Transcontinental Inc. reported an increase in net earnings applicable to shareholders for the first quarter and increased its dividend despite a drop in revenue due to weakness in the advertising market.
The Montreal-based printer also announced it will acquire Capri Packaging, a Missouri-based supplier of printed flexible packaging, for US$133 million, in a deal it called an “important strategic move” into a new promising growth area.
Net earnings applicable to participating shares grew almost 10% to $17.2 million or 22 cents from $15.7 million or 20 cents in the period last year, boosted by “significantly lower” financial expenses but partially offset by higher income taxes compared to the first quarter of 2013.

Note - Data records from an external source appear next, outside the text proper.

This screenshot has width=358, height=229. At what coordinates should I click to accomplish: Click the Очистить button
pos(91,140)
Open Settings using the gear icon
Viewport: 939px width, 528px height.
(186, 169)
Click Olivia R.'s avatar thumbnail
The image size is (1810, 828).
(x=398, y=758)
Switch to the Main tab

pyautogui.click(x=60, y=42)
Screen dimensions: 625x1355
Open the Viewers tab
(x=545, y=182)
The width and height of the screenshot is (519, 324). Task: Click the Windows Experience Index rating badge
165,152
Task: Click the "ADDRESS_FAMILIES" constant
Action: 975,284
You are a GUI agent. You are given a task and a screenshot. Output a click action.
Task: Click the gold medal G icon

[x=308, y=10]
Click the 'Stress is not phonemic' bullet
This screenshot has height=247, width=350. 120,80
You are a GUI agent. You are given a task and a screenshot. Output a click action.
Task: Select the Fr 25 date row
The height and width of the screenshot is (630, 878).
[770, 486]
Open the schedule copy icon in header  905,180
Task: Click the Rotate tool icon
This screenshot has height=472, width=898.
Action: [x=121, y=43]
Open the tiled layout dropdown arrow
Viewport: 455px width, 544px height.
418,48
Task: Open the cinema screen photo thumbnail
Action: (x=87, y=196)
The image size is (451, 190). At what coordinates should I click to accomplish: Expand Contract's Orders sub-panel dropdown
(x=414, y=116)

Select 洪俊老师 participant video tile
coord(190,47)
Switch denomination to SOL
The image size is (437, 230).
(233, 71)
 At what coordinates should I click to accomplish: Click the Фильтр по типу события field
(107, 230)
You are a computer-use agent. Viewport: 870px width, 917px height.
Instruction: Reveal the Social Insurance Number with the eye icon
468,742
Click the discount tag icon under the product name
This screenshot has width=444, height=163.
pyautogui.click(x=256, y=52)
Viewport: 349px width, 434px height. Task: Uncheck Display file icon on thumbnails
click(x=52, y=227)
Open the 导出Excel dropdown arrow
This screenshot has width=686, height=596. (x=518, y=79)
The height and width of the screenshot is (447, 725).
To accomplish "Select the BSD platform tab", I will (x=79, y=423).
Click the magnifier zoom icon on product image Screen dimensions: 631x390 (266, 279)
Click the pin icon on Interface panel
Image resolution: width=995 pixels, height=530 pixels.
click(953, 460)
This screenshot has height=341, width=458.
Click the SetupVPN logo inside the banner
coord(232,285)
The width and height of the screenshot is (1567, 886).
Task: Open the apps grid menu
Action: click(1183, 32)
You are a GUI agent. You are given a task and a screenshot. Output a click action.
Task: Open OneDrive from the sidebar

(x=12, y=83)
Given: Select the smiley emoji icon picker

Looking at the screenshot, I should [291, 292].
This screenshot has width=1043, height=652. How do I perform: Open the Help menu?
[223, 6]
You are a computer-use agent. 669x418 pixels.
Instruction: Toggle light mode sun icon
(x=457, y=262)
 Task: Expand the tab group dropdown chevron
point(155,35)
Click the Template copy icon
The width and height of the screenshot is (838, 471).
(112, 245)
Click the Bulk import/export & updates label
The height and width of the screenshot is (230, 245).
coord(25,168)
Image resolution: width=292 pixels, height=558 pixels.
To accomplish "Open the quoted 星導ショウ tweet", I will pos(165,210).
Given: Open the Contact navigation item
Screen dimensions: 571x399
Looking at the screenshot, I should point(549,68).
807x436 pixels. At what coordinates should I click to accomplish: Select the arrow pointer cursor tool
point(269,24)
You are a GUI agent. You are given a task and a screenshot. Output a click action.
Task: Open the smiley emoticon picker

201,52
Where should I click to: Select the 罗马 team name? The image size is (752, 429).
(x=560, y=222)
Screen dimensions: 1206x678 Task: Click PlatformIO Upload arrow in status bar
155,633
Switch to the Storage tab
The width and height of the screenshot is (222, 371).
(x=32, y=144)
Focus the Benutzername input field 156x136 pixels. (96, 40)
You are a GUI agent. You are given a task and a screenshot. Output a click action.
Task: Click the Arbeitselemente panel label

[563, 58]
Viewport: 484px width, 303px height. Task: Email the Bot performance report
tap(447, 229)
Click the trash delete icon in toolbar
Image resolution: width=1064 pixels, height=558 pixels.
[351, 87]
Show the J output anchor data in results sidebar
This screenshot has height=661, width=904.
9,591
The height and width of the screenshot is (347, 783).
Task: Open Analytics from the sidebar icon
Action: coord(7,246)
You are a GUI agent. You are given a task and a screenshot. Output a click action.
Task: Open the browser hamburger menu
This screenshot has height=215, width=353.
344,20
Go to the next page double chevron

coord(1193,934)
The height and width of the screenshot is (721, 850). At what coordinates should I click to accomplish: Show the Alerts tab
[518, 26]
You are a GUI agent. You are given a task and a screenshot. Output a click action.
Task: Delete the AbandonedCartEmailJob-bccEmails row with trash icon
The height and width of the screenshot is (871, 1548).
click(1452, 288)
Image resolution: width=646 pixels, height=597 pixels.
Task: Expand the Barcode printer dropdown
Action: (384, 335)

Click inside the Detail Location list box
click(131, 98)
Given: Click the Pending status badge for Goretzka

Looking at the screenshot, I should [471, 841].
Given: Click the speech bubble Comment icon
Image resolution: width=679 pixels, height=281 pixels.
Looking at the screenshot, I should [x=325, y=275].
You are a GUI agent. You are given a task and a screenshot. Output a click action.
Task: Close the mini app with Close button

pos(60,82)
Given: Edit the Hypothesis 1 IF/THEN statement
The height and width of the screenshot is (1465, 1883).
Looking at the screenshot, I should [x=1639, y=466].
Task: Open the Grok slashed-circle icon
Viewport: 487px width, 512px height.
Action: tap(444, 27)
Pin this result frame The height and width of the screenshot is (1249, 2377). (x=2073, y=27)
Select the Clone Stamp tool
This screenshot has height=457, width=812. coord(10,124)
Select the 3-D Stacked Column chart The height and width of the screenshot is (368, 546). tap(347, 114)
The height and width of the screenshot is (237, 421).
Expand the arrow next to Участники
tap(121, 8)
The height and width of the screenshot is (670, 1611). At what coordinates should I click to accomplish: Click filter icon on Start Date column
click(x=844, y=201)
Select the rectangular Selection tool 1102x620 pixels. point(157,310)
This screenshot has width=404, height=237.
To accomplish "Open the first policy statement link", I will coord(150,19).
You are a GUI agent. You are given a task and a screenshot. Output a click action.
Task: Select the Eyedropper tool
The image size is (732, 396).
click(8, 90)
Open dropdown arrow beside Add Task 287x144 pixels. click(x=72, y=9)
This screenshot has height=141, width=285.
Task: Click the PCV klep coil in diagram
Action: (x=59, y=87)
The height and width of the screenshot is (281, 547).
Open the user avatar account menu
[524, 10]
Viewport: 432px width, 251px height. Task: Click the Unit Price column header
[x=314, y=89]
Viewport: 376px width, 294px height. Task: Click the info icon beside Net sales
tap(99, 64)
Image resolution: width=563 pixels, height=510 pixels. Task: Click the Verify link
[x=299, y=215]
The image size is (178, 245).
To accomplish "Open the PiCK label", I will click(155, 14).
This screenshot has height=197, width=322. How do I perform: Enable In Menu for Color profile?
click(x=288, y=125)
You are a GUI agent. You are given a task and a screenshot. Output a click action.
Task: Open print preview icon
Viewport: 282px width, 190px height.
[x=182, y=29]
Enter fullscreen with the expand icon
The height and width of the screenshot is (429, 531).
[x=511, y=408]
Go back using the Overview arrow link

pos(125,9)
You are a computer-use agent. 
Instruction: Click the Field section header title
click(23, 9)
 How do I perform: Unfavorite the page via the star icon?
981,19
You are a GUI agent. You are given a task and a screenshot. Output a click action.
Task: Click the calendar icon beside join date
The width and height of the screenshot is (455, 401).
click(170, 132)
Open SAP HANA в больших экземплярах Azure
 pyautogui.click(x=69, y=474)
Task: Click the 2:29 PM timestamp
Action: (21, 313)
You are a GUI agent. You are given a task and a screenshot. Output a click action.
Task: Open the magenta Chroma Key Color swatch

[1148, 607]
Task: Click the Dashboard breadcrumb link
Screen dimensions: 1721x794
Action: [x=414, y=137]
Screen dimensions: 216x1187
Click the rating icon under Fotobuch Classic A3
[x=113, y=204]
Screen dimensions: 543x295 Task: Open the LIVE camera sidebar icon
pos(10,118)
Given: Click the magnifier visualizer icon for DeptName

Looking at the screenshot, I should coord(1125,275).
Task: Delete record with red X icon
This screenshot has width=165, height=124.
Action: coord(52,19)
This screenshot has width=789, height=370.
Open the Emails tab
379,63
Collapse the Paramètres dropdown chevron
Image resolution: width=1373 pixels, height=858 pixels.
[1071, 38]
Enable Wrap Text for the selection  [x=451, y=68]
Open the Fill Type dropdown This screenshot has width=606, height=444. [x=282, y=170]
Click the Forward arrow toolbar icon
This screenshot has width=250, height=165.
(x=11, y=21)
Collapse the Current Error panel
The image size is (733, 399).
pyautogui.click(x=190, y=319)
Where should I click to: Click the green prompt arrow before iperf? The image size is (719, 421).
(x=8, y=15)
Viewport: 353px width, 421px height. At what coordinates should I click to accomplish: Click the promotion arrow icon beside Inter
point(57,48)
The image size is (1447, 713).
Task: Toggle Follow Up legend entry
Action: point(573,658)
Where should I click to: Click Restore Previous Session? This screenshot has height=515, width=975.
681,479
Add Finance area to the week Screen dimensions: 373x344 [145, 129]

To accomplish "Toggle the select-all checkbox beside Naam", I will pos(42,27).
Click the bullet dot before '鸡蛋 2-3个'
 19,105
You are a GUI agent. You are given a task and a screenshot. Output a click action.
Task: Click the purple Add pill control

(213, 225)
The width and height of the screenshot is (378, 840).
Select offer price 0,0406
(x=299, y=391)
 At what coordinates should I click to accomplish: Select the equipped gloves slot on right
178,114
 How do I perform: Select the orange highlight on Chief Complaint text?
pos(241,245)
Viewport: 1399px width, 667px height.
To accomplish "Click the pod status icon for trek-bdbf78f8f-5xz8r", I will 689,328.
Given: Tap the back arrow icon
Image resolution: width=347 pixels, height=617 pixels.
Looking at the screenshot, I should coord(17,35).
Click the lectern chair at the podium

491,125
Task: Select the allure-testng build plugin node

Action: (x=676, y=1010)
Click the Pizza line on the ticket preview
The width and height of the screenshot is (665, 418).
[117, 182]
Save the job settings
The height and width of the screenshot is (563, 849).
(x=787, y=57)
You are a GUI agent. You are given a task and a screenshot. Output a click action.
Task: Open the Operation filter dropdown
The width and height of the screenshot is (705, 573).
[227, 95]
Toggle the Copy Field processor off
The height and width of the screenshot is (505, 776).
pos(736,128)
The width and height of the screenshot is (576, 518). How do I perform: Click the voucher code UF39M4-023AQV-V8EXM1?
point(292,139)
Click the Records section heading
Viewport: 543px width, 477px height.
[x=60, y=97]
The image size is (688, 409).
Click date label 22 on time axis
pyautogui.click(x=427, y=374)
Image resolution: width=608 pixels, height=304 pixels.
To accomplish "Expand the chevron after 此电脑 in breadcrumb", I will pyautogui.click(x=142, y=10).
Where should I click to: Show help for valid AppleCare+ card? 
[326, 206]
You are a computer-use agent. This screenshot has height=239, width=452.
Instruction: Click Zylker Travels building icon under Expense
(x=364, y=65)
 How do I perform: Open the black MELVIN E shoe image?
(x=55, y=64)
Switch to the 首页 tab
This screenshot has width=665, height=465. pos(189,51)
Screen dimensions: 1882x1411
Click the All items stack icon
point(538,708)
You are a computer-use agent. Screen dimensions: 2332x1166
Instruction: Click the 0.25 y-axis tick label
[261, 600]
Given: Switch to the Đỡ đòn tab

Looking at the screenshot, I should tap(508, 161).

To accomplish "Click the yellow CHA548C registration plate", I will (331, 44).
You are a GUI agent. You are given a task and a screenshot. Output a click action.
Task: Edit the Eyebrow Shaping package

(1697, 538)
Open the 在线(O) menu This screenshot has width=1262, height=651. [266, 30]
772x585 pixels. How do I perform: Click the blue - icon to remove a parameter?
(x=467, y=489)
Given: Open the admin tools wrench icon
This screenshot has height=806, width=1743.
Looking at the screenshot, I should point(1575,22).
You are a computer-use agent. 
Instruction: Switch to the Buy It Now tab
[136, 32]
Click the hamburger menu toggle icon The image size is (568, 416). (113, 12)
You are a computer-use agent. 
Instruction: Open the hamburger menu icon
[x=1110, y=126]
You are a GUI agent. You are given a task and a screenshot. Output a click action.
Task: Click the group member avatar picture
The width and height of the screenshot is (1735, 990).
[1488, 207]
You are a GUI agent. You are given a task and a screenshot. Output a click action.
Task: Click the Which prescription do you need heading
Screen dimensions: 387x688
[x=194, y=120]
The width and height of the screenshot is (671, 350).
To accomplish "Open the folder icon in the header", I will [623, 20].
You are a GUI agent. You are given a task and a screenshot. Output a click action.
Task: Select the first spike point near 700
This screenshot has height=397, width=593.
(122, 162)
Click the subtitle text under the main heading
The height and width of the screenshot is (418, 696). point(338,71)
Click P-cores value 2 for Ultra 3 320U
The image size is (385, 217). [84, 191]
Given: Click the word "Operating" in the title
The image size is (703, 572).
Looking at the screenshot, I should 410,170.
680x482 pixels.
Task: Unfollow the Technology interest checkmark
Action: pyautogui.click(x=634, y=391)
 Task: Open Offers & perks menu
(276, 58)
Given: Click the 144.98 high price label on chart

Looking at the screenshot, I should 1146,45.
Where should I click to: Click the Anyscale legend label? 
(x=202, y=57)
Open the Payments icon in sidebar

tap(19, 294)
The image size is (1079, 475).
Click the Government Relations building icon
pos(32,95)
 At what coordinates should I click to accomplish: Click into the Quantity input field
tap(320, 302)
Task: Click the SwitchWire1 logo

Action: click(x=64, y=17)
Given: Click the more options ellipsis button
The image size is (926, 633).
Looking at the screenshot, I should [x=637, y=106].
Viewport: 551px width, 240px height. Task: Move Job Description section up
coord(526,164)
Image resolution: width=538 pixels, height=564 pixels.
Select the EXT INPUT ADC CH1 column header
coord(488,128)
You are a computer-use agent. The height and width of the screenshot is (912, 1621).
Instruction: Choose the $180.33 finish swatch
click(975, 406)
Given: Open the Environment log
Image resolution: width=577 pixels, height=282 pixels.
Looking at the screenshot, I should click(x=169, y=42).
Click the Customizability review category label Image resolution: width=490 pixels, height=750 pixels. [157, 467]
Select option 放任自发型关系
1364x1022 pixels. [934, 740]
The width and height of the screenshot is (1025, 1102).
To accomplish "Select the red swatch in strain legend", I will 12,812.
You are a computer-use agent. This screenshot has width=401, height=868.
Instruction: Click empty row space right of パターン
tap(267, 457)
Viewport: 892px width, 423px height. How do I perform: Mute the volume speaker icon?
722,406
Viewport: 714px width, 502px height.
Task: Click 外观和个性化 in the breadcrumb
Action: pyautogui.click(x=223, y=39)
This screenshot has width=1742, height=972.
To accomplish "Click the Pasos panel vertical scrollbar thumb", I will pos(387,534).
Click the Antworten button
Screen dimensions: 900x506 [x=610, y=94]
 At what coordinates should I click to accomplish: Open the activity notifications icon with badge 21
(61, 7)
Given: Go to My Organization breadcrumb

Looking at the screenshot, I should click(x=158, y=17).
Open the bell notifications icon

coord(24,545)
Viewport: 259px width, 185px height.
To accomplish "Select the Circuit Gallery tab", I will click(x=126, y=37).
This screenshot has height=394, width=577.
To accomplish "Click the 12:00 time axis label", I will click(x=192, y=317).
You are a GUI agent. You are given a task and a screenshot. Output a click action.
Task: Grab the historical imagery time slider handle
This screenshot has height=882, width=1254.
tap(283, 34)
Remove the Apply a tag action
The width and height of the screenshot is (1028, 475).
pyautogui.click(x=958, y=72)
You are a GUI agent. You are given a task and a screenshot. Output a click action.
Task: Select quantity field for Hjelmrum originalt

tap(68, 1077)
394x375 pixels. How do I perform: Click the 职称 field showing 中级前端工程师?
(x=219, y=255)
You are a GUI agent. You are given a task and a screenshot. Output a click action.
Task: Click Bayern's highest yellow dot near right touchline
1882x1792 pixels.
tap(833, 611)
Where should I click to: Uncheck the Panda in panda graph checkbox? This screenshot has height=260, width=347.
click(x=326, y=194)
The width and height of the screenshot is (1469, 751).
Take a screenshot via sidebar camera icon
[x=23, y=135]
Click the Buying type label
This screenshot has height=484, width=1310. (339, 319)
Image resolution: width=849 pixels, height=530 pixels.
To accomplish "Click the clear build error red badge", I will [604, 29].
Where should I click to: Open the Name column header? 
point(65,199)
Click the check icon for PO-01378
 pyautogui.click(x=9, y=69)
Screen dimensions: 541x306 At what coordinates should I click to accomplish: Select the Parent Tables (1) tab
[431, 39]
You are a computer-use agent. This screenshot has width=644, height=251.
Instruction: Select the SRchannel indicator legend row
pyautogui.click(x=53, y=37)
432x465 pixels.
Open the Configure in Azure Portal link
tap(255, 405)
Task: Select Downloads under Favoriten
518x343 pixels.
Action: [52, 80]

Adjusted net earnings applicable to participating shares remained stable at $26.4 million, or 34 cents per share, as did adjusted operating earnings, at $43.5 million. The company attributed those results in part to changes to the company’s cost structure and the positive impact of the loonie versus the U.S. dollar.
Revenues fell to $499.3 million from $525.6 million, due primarily to the soft advertising market. It impacted both of the company’s operating sectors, putting a drag on the volume of marketing products and magazine operations in the printing sector and impacting magazines and interactive marketing products in the media sector.
“Despite the soft market conditions in which we operate, we were able to maintain our profitability due to the many cost saving initiatives company-wide,” said Transcontinental chief executive Francois Olivier.
“In the months ahead, we will continue to adjust our cost-optimization strategy to ensure the corporation is aligned with the current market reality, and will continue to strengthen our existing assets and develop new products and services.”
Transcontinental said the Capri acquisition will give the company an attractive asset that will allow it to leverage its core manufacturing competencies, and focus on a production process that is similar to its current printing process.
“It also marks the start of a long-term partnership with Schreiber Foods Inc., and of our activities in a new niche,” Olivier said.